1.6.5. Sphinx4 Evaluation Tool¶
Sphinx 4 is an open source speech recognition toolkit, written in Java.
This tool can recognize data-sets and can compare them with a keyword-file. It is very similar to Speech Recognition Tool.
It needs some dependencies like speechmodels or a grammar to work. You can use your own dependencies or simply use the given Language Models.
You will need an accoustic model, a dictionary and a language model or a grammar. The usage of grammar excludes the usage of a language model. These parameters are set via the configuration type.
Also you can use a manipulated sphinx configuration to adjust the recognizer.
1.6.5.2. Interfaces¶
Input/Output:
Attention
The soundfiles you want to recognize need to be a .wav, 16khz, mono file!
- Sphinx recognizes speech from soundfiles and stores the result in a textfile.
- You will find a new folder “hypotheses” in the data folder you specified with the -d parameter. In this folder you will find the recognition results.
- The resultfiles will be named after your parameters.
- If you choose to enable keyword-output, the resultfile will only contain recognized keywords.
1.6.5.3. Language Model Information¶
Language of the Language Model is german.
The two speechmodels “Verbmobil” and “Cocolab” can be found at speechmodel-repo,
and are installed at /vol/csra/releases/trusty/lsp-csra-nightly/etc/speechconfig/
.
Default model will be the Verbmobil-speechmodel.
1.6.5.4. Examples¶
The following scenario is the base for all following examples.
You have got a folder /root/datafolder/
which looks like the table beneath.
/root/datafolder/ | |||
---|---|---|---|
set01 | set02 | set03 | set04 |
set05 | new_folder | crypt_folder | fileXY.wav |
log.log | picture.png | set06 | trash_folder |
You stored soundfiles with speech in this folder that you want to evaluate.
Example 1:
Now you want to use sphinx to recognize them.
To start sphinx, you can use ./sphinxevaluator -d /root/datafolder/
.
With the -d parameter you tell it, where your audio-data is.
Sphinx will then look in /root/datafolder/
for .wav datas and will try to recognize them after each other.
It will ignore everything else that wont have the suffix .wav.
After it is finished, you will find a new folder in which you will find the results. The resultfolder will be created in the same folder where the recognized data is.
Example 2:
You have also got some sound-sets stored in the set0X folders.

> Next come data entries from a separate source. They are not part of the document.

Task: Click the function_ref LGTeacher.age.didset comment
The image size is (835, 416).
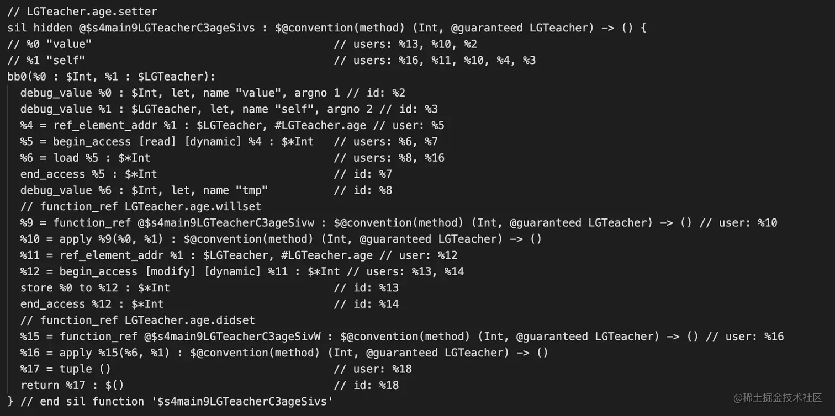Action: point(138,320)
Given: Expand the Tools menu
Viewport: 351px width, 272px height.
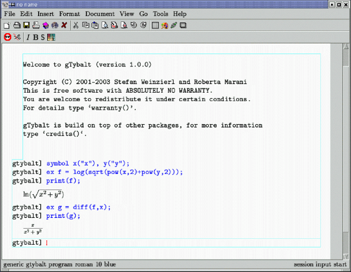Looking at the screenshot, I should 160,14.
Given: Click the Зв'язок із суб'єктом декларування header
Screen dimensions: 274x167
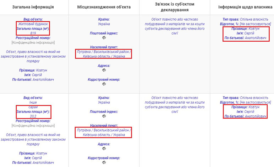Looking at the screenshot, I should tap(174, 7).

So you could use ./sphinxevaluator -d /root/datafolder/ -r true
It will then also look for .wav files in all underlaying directories. So you will have in every set0X folder a new directory called hypothesis where the results are saved. If other folders contain matching .wav files, sphinx will try to recognize them aswell of course.
Example 3:
Also, you know that trash_folder and crypt-folder is not containing any interesting data.
So you could enhance your command line to ./sphinxevaluator -d /root/datafolder/ -r true -e 'trash_folder;crypt_folder'
.
Now the recognizer will ignore the given directories!
Example 4:
If you want to know, if the recognizer understood designated keywords, you can start the tool like this ./sphinxevaluator -d /root/datafolder/ -k /root/keywordfile
.
It will then recognize the files as usual, but will compare its results with a keywordfile and will only print spotted keywords in the resultfile.
Todo
how to set up and where to store keyword-file
1.6.5.5. Things to keep in mind¶
- If sphinx gives you no results concider the following:
- soundfile in wrong format.
- soundfile too noisy
- soundfile too long (speech blurred)
The recognizer will take a maximum amount of ten seconds to recognize a file. If the limit is exceeded, the file will be skipped.
The usage of a grammar if notable faster than using a language model.
Grammar usage excludes language-model usage.
Sphinx has big problems recognizing files that contain noise.
The soundfiles you want to recognize need to be a .wav, 16khz, mono file!